Owens Corning is not a strong buy at the moment for a beginner, long-term investor with $50,000-$100,000 available for investment. The stock is currently in a bearish trend with oversold technical indicators, declining financial performance, and hedge fund selling activity. While analysts have raised price targets, the near-term outlook remains uncertain, and there are no strong positive catalysts to justify an immediate purchase.
The stock is in a bearish trend with the MACD histogram at -2.553 (negatively expanding), RSI at 16.864 (oversold), and bearish moving averages (SMA_200 > SMA_20 > SMA_5). The current price of $111.57 is below key support levels (S1: 113.055, S2: 107.12), indicating further downside risk.

The stock is also oversold, which could attract short-term buyers.
Hedge funds are aggressively selling, with a 1062.68% increase in selling activity last quarter. Financial performance in Q4 2025 showed a significant revenue decline (-16.78% YoY) and gross margin drop (-19.10% YoY). The MACD and moving averages indicate a strong bearish trend.

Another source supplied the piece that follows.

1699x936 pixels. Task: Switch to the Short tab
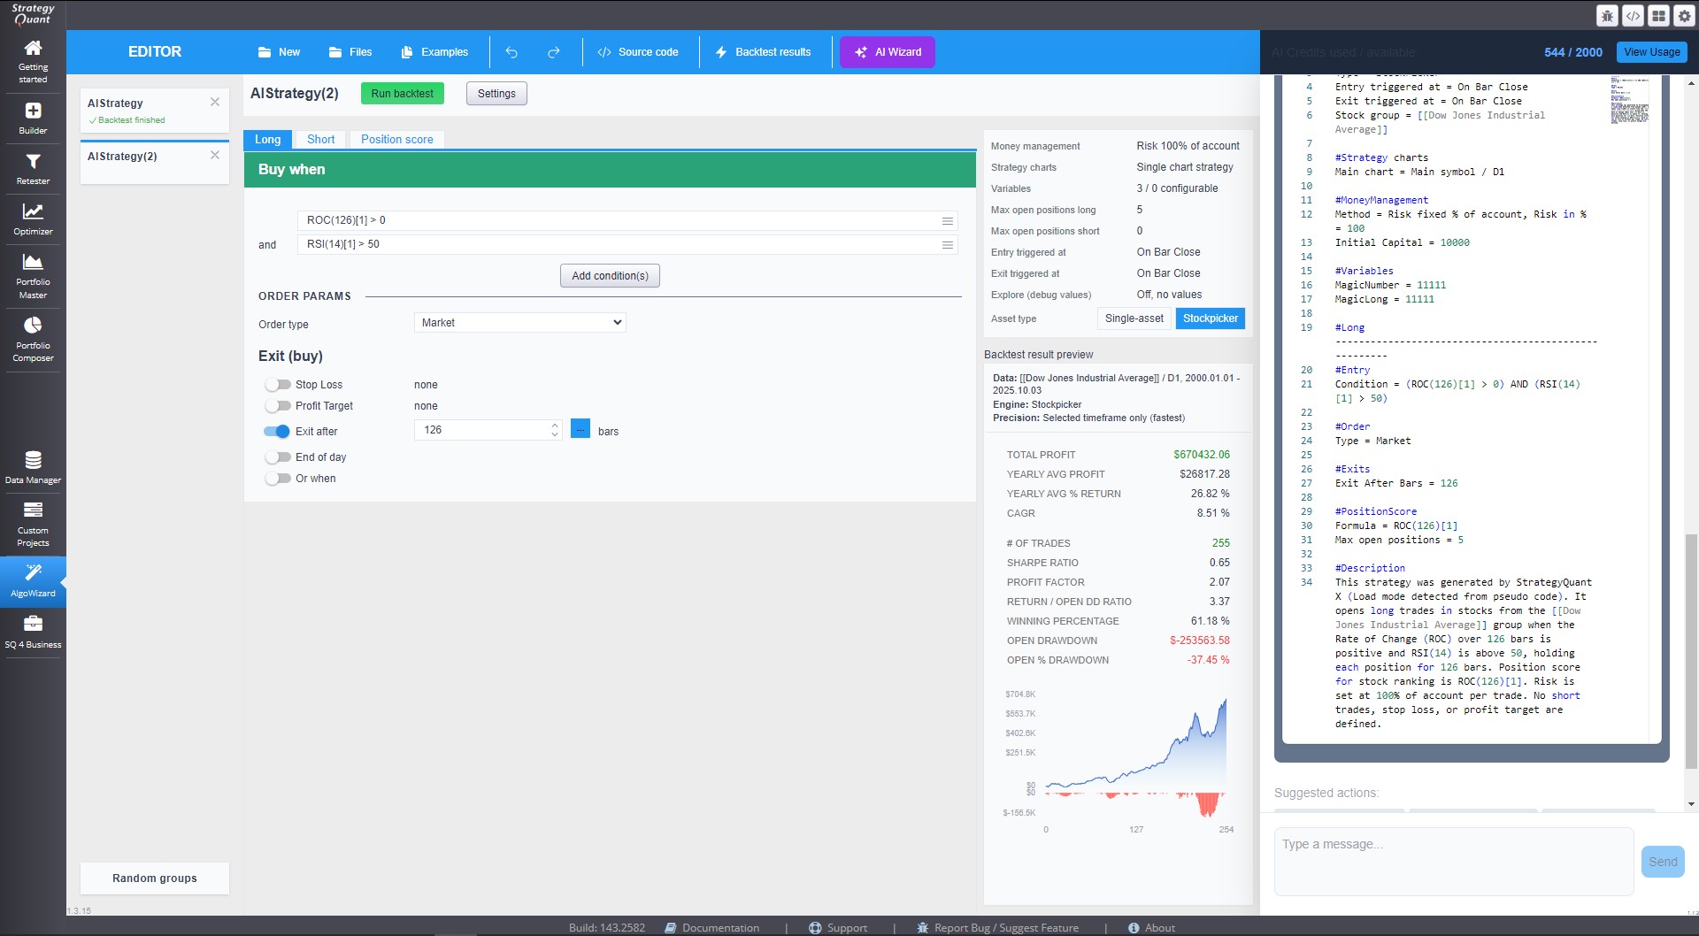coord(320,140)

In Q4 2025, revenue dropped by -16.78% YoY to $2.14 billion. Net income improved slightly but remained negative at -$298 million (+15.50% YoY). EPS increased to -3.64 (+21.33% YoY), and gross margin fell to 23.76% (-19.10% YoY). Overall, the financial performance reflects a challenging environment.
Analysts are generally positive, with multiple firms raising price targets recently. UBS has the highest target at $172, citing confidence in a housing market recovery in 2026. However, some analysts remain cautious about near-term challenges, including housing affordability and market volatility.